» REQUIRED WORK
Can you give back only the data from the line with "has width=1262, height=571." up to and including the line with "pyautogui.click(x=183, y=370)", substituting "Task" for "Instruction" and leaving everything else unchanged?

+ + +

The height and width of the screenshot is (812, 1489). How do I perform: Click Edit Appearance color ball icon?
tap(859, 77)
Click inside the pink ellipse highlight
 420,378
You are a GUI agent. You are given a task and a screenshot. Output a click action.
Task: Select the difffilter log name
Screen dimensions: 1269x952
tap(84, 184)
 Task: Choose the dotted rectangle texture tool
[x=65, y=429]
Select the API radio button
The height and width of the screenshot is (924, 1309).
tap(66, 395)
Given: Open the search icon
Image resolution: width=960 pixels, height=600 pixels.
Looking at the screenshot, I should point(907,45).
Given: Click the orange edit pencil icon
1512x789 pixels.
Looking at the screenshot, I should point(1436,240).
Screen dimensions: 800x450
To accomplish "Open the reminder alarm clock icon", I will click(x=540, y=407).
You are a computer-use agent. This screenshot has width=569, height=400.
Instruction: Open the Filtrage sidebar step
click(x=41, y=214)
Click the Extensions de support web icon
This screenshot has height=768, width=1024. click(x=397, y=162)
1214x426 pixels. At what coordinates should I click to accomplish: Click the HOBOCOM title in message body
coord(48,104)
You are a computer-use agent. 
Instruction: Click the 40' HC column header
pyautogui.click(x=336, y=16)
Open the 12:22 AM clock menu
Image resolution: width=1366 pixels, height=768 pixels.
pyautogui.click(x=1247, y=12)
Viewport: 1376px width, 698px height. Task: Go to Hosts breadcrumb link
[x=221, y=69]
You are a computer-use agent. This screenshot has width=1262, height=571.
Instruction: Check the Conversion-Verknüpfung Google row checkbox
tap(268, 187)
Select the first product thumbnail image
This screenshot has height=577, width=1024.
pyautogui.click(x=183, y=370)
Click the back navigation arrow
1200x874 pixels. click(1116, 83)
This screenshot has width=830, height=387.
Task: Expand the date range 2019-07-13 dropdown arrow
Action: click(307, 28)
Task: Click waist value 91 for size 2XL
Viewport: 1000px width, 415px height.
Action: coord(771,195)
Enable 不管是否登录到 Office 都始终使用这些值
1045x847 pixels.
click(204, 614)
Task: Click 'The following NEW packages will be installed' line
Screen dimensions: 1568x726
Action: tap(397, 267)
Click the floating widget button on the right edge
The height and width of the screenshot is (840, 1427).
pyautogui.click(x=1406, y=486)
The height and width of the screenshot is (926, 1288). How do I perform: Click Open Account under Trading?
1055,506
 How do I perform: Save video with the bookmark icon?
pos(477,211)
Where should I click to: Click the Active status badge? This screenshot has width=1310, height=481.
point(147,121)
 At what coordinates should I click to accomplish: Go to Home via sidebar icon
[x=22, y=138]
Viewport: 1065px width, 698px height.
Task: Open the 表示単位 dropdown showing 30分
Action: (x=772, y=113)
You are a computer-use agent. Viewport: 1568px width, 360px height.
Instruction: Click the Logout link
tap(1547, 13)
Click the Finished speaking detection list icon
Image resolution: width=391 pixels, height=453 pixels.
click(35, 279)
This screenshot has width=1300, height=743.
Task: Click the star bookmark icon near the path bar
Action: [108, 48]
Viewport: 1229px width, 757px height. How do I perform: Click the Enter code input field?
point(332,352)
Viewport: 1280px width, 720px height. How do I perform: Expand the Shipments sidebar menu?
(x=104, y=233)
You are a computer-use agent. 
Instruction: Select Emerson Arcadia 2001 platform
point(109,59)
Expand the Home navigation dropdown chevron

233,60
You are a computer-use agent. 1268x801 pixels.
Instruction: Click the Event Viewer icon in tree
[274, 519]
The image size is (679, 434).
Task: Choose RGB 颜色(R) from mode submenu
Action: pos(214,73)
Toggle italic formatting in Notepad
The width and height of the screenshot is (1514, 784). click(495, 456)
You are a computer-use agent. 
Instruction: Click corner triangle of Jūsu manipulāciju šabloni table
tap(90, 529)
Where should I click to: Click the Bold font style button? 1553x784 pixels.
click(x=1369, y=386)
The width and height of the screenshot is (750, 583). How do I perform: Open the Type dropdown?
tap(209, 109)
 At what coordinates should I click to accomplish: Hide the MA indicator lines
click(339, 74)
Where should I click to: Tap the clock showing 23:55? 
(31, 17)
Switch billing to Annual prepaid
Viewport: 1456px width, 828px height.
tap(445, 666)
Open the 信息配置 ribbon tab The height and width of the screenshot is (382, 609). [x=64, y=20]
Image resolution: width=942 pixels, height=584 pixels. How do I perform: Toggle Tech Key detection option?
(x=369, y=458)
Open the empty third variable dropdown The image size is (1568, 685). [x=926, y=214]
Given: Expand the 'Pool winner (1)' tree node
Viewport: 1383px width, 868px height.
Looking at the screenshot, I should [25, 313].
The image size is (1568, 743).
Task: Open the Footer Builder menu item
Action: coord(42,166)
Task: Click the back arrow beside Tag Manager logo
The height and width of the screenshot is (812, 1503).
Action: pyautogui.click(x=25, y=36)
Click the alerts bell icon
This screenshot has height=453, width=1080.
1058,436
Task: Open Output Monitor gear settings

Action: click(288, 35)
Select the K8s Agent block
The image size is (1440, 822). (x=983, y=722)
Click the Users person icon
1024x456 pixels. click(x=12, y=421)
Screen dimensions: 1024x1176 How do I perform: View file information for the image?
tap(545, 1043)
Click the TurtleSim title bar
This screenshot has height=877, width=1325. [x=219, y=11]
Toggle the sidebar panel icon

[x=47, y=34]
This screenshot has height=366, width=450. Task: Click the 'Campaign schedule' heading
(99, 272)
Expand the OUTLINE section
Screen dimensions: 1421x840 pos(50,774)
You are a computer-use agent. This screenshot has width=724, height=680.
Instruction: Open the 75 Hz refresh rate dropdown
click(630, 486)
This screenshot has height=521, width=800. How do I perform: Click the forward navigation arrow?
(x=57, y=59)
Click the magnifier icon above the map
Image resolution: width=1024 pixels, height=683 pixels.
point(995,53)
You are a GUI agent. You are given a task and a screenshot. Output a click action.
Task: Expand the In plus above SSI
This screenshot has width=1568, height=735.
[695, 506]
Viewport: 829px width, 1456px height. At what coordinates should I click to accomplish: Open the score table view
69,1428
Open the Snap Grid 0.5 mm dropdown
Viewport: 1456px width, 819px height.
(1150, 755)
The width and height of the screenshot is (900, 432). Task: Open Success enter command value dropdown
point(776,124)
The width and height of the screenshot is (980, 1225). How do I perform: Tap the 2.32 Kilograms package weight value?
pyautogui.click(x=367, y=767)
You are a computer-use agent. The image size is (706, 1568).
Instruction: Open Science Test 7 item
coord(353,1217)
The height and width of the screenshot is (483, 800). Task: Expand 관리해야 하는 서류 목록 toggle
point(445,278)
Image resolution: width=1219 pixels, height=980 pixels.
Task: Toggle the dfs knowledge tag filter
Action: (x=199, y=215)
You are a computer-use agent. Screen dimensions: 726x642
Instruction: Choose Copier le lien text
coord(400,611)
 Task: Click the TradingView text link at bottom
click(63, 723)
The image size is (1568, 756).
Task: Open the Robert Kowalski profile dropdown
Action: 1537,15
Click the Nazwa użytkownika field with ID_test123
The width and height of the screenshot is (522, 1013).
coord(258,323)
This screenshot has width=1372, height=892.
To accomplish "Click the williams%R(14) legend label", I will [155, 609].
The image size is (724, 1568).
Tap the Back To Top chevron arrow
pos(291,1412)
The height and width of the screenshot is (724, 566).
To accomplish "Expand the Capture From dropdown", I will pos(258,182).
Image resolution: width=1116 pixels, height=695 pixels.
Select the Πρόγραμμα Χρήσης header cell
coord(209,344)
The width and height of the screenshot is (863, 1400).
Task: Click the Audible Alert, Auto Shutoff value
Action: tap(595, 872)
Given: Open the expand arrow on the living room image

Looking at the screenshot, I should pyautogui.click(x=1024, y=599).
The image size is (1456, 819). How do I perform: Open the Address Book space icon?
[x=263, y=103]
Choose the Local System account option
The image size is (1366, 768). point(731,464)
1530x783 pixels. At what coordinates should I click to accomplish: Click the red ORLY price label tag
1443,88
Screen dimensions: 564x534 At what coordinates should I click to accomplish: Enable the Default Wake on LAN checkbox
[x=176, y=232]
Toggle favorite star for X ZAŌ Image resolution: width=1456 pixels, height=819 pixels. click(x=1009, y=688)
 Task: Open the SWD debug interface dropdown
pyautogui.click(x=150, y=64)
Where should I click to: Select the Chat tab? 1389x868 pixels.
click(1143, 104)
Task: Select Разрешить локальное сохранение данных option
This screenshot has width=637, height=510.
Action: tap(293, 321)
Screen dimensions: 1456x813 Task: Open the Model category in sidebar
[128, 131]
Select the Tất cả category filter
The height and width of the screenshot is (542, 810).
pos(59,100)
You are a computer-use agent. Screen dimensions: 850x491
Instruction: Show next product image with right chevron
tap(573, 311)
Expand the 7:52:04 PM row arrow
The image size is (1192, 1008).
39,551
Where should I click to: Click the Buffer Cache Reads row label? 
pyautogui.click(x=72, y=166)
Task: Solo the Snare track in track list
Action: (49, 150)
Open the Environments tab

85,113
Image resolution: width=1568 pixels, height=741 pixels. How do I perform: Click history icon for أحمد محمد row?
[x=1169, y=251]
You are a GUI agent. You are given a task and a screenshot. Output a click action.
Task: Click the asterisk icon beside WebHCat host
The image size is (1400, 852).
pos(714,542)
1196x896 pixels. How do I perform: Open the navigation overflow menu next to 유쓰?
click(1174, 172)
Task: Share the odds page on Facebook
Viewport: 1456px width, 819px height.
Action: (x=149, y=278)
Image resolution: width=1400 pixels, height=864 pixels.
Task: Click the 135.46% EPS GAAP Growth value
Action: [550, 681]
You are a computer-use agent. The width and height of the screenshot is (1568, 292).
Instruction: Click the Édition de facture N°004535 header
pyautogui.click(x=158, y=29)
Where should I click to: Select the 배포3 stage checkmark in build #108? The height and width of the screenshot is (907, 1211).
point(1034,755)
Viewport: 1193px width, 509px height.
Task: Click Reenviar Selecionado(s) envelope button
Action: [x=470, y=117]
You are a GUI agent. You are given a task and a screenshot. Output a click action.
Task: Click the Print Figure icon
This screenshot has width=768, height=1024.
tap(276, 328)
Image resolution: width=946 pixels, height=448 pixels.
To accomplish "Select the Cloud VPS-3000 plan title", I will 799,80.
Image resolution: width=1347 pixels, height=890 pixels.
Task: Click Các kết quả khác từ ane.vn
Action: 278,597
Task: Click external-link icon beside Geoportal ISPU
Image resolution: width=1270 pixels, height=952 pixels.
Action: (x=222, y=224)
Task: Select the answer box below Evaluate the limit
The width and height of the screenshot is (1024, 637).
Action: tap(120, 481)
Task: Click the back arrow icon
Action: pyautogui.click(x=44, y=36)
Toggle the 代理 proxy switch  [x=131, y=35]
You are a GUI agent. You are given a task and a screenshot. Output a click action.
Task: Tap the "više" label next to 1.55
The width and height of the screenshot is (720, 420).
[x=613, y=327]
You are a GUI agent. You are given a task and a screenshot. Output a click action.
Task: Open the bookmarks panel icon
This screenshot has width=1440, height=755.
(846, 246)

+ + +

» EXPECTED ANSWER
You are a computer-use agent. This screenshot has width=1262, height=571.
Task: Check the Conversion-Verknüpfung Google row checkbox
tap(268, 187)
Select the first product thumbnail image
This screenshot has height=577, width=1024.
pyautogui.click(x=183, y=370)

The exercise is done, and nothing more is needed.